(Items listed in a dataset)
* Begin *

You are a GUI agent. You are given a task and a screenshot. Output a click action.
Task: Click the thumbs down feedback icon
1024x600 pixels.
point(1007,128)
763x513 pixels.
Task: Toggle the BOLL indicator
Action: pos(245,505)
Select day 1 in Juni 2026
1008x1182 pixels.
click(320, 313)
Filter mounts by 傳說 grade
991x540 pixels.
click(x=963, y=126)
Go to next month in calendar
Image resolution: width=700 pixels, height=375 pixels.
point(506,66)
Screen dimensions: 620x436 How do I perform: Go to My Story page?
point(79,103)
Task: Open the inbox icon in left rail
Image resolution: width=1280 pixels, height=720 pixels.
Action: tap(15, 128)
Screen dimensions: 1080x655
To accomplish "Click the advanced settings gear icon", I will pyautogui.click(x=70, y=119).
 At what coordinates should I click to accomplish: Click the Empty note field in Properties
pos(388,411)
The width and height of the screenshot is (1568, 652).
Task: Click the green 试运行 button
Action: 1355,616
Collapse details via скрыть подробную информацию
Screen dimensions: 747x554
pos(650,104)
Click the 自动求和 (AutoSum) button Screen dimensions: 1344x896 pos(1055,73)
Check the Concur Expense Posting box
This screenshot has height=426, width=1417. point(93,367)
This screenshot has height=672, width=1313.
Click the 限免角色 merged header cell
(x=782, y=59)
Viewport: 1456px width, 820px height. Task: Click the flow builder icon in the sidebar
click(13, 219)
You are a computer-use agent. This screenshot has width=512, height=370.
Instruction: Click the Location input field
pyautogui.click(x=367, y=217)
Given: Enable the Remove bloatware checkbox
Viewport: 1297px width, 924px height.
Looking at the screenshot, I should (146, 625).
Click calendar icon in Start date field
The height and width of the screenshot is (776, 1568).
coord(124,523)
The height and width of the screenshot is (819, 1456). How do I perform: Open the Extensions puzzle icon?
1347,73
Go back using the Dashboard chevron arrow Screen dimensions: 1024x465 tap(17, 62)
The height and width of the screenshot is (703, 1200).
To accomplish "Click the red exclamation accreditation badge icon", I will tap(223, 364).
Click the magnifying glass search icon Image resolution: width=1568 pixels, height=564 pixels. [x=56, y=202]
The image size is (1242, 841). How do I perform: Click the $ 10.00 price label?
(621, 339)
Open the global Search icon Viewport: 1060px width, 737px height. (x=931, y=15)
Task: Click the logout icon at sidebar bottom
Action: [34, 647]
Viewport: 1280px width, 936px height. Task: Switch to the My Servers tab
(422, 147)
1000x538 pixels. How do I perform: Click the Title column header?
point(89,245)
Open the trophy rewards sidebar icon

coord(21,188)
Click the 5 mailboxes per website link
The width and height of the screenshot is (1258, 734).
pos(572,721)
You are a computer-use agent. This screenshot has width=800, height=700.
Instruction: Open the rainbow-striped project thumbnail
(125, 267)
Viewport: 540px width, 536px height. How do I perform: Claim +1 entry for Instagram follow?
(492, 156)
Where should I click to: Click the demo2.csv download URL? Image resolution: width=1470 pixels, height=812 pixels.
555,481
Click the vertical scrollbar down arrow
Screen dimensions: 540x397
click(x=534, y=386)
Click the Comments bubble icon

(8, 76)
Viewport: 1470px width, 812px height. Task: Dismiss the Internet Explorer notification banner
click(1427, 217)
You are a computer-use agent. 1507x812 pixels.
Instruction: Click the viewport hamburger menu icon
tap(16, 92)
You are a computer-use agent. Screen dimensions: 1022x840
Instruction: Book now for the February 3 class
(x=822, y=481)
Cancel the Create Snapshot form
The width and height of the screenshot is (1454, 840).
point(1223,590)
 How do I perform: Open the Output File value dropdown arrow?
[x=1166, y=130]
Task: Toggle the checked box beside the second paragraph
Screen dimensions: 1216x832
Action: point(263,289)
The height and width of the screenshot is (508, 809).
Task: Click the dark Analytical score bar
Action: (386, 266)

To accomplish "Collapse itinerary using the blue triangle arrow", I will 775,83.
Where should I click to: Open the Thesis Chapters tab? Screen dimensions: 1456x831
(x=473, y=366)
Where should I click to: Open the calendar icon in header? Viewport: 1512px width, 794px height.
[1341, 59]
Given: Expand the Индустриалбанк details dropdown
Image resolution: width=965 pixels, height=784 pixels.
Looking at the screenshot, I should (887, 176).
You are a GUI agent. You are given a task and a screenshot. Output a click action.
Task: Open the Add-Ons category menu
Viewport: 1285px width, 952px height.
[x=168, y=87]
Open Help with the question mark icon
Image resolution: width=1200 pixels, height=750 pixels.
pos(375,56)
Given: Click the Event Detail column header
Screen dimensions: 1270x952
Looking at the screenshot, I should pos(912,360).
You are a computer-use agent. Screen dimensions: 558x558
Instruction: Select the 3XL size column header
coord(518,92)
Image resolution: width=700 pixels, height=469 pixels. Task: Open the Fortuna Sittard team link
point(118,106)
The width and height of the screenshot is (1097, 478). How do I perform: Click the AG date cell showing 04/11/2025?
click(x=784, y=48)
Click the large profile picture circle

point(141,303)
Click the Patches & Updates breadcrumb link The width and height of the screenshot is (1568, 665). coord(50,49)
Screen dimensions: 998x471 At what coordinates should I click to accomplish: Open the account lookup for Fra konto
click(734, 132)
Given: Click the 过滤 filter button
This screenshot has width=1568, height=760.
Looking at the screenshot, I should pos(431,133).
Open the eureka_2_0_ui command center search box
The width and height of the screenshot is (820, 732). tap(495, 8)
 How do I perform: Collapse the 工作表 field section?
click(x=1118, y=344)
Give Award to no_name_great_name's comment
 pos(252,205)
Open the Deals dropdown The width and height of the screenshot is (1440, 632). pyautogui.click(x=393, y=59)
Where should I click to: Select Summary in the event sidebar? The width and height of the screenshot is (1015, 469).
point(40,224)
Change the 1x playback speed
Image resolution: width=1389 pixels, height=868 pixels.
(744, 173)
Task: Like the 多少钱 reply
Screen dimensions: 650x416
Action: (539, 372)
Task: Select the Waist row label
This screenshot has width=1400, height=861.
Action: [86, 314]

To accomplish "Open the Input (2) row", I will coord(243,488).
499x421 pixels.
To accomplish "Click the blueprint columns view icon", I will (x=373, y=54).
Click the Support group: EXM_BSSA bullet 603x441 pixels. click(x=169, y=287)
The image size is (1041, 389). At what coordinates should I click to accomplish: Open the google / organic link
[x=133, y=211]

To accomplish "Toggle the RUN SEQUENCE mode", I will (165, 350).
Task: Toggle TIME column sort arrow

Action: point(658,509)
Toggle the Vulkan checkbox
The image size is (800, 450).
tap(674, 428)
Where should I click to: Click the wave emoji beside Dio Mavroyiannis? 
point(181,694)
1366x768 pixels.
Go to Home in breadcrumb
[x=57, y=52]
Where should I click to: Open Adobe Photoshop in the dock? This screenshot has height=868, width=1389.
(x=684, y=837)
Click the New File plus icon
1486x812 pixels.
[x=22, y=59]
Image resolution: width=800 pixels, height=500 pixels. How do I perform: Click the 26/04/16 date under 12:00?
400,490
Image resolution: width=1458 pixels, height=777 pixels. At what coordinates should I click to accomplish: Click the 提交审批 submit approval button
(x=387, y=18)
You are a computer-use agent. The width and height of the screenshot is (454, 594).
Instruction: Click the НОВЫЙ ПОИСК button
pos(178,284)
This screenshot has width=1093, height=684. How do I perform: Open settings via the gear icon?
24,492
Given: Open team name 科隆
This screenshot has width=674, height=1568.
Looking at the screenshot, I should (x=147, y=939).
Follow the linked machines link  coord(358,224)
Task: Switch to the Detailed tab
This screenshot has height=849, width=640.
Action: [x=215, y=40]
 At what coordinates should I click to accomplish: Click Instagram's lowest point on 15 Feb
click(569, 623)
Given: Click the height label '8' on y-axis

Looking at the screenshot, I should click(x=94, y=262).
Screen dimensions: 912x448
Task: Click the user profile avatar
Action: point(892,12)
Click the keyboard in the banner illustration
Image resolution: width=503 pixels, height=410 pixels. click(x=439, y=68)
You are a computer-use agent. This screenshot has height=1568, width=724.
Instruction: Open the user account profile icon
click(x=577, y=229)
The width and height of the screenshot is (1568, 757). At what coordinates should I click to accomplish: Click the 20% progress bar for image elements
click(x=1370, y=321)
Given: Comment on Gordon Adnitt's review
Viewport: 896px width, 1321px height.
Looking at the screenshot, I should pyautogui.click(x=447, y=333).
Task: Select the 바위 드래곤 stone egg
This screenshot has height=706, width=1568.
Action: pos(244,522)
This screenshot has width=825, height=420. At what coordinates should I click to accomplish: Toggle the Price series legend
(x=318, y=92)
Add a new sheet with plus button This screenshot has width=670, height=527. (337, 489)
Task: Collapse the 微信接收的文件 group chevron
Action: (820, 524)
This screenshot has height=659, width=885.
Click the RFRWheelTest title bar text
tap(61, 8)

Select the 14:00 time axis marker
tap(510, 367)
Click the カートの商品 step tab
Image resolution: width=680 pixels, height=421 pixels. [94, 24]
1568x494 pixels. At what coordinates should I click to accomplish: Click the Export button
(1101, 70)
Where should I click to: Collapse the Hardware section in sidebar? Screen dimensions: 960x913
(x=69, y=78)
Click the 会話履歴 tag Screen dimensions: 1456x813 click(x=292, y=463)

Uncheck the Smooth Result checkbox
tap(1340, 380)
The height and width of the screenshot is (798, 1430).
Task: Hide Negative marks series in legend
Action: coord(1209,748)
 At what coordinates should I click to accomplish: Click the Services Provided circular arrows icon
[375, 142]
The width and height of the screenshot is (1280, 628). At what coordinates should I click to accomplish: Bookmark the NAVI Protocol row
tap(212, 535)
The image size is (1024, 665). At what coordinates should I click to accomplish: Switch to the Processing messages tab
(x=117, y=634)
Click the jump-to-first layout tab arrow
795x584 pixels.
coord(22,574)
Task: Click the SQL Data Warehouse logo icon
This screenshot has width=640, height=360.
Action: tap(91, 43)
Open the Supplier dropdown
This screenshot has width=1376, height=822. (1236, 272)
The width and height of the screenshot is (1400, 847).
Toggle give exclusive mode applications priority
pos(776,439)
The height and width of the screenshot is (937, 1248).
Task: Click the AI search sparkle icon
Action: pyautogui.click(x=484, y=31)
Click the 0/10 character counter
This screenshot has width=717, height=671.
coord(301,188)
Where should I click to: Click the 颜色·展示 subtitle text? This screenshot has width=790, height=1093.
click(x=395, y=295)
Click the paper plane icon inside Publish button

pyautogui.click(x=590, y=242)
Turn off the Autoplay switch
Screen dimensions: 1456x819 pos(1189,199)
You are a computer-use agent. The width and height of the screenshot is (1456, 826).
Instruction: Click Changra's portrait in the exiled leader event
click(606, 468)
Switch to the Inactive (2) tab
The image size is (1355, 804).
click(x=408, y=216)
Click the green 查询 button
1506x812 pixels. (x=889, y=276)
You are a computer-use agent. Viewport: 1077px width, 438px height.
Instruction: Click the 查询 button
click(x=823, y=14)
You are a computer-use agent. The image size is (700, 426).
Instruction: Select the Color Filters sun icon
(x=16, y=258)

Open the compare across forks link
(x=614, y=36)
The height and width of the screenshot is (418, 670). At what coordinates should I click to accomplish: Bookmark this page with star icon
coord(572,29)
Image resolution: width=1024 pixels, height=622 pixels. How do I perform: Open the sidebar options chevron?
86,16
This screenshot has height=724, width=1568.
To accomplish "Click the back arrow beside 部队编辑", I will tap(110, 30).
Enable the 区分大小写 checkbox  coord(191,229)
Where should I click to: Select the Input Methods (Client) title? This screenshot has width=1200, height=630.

* End *

*Aim of the task*
Can you convert the data, everything from the line containing "Screen dimensions: 620x436" down to the line containing "will pyautogui.click(x=70, y=119).", into a JSON list of strings with one string per line and blank lines omitted?

*Solution to the exercise*
[
  "Screen dimensions: 620x436 How do I perform: Go to My Story page?",
  "point(79,103)",
  "Task: Open the inbox icon in left rail",
  "Image resolution: width=1280 pixels, height=720 pixels.",
  "Action: tap(15, 128)",
  "Screen dimensions: 1080x655",
  "To accomplish \"Click the advanced settings gear icon\", I will pyautogui.click(x=70, y=119)."
]